By Anna David
There are plenty of perks that come with superstardom: multimillion-dollar salaries, a never-ending flow of free designer duds, fancy red-carpet events, and hoards of adoring fans.
But as it turns out, there’s such a thing as too much adoration. As a culture, we’re more fascinated with stars than ever before. “Obsession with celebrities has reached an all-time high,” says Elayne Rapping, PhD, professor of American studies at the University of Buffalo, who has studied celebrity culture. “We used to admire them from afar, but now we want to feel like we know celebrities personally, as if they’re our neighbors or friends. We want to know the intimate details of their lives. And all this scrutiny can make being famous pretty miserable.”
It’s hard to feel too bad for people who chose these high-profile professions. But as actress Lara Flynn Boyle recently put it, being a celeb today is different than it was a few years ago, when she got into the business. “Look, I love being famous. I’m not one of those people who feels like, Why won’t people leave me alone? If I cared only about the craft of acting, I’d be doing dinner theater in Iowa. But the attention on you gets to a point where it’s beyond invasive – it’s scary.”
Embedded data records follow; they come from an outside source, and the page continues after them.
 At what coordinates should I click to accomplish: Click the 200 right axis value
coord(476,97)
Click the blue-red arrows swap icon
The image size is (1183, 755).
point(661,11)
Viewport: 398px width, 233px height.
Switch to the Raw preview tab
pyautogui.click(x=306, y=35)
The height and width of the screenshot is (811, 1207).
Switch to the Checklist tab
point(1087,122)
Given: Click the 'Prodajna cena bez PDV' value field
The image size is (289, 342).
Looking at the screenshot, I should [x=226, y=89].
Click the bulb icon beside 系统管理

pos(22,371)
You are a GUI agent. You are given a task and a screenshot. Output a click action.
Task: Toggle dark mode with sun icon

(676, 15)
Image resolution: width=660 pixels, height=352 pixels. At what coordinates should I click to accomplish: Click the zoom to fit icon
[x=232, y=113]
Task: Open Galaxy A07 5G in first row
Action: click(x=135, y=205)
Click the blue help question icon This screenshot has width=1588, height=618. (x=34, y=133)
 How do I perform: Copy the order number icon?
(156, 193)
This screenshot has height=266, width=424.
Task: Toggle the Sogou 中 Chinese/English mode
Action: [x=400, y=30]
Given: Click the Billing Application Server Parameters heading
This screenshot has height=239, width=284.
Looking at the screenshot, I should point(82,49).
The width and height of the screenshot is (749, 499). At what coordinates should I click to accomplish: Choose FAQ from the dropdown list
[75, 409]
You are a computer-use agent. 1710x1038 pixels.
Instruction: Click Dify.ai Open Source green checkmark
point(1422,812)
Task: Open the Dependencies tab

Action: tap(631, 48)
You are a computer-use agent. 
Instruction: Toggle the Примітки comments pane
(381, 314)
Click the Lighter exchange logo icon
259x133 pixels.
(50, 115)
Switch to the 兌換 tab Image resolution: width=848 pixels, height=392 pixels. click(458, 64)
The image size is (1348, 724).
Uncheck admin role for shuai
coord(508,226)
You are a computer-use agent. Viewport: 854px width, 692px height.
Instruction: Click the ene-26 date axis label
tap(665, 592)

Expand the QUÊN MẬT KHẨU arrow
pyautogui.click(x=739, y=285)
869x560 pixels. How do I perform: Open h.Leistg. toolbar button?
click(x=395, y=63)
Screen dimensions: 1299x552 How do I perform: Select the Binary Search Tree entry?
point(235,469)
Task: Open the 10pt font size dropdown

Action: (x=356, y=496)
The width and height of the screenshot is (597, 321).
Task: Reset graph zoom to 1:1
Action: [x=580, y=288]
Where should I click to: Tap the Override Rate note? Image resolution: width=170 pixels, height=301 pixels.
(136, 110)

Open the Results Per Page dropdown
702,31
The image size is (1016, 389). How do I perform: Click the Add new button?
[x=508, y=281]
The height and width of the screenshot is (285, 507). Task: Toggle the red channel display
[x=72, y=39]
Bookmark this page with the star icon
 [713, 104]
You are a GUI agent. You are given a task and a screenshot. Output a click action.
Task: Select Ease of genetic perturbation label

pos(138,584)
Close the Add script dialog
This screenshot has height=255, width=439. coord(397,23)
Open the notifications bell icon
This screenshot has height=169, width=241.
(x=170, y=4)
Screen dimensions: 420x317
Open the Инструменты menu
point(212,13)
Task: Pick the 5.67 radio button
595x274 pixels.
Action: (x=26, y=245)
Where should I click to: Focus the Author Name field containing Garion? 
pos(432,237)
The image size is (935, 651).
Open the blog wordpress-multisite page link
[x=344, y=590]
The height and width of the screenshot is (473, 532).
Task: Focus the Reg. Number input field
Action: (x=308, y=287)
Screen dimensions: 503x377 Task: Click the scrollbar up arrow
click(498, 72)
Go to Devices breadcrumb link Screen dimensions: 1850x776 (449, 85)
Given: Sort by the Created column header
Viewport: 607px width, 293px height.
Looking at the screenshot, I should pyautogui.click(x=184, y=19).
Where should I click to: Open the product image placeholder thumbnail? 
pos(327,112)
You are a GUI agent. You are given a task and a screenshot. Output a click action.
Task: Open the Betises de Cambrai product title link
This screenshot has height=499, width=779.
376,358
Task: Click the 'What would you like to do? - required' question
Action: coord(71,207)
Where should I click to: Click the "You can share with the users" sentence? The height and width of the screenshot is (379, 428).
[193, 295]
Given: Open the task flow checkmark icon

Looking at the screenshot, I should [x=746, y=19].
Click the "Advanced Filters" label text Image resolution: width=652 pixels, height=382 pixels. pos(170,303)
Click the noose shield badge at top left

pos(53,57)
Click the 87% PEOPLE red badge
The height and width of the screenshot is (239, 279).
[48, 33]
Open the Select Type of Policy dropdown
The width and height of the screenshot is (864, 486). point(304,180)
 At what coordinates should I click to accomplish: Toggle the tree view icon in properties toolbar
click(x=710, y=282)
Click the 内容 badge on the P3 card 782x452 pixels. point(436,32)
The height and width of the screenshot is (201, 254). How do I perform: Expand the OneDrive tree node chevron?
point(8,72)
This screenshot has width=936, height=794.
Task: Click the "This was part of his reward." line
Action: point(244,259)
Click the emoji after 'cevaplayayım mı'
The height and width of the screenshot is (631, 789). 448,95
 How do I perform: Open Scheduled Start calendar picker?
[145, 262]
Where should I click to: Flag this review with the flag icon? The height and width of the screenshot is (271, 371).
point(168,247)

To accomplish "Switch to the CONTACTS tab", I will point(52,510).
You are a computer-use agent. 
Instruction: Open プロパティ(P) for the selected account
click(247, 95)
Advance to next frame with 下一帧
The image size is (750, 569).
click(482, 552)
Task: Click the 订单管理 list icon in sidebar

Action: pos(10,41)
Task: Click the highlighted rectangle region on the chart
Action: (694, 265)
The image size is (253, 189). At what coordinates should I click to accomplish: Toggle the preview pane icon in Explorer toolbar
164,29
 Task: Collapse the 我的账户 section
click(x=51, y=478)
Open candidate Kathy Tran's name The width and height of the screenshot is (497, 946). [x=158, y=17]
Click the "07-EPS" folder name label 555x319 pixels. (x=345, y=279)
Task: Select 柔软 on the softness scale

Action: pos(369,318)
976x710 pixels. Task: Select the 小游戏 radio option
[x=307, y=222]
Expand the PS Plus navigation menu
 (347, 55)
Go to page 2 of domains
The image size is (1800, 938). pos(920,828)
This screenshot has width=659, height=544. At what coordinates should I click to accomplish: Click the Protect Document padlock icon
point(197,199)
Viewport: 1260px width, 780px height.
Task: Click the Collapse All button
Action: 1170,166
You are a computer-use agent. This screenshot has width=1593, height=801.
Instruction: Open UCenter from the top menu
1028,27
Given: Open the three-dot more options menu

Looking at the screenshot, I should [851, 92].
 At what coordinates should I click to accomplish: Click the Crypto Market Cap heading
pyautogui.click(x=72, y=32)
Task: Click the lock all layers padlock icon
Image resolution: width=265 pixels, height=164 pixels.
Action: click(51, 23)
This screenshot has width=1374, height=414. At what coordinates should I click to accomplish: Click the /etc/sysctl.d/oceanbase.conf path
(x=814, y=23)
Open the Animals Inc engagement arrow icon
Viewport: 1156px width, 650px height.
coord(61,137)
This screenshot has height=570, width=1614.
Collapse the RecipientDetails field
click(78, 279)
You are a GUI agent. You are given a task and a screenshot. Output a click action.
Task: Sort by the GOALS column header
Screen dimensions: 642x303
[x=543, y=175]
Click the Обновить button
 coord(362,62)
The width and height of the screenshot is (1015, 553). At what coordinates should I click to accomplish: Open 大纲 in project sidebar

Sometimes that unwanted attention comes in the form of vicious rumors. Nick Lachey went to his buddy’s bachelor party, and all of a sudden, magazines repeated that he cheated on Jessica with a porn star. Last October, costars Orlando Bloom and Kirsten Dunst reportedly partied together while filming Elizabethtown, and the tabloids immediately professed they were romantically involved. As Hugh Grant once pointed out: “I’ve never done a film where it wasn’t falsely printed that I had romantic feelings for a costar.”
While these meant-to-entice stories often turn out to be true, sometimes mistakes are made. For example, in January, it was reported by a British tabloid that Christian Slater was attacked by a knife-wielding maniac. It was actually a security guard who was stabbed, and Slater wasn’t even in the area.
The same inaccuracies apply when celebrities are quoted directly. Sometimes those “firsthand” quotes are changed. Proof: Before last year’s Oscars, an Austrian magazine quoted Renee Zellweger as saying, “I’ve certainly earned the award. Last year, I was nominated for Chicago, but I left empty-handed. I think this year Hollywood will be fair.” The magazine later admitted they had never even interviewed Zellweger. Angelina Jolie may be the latest victim of false attribution. Although it was widely reported in January that she said, “I’ve been painted as the Wicked Witch of the West and a marriage wrecker. But all I’ve ever been to Brad is a shoulder to cry on,” her rep denies her saying it.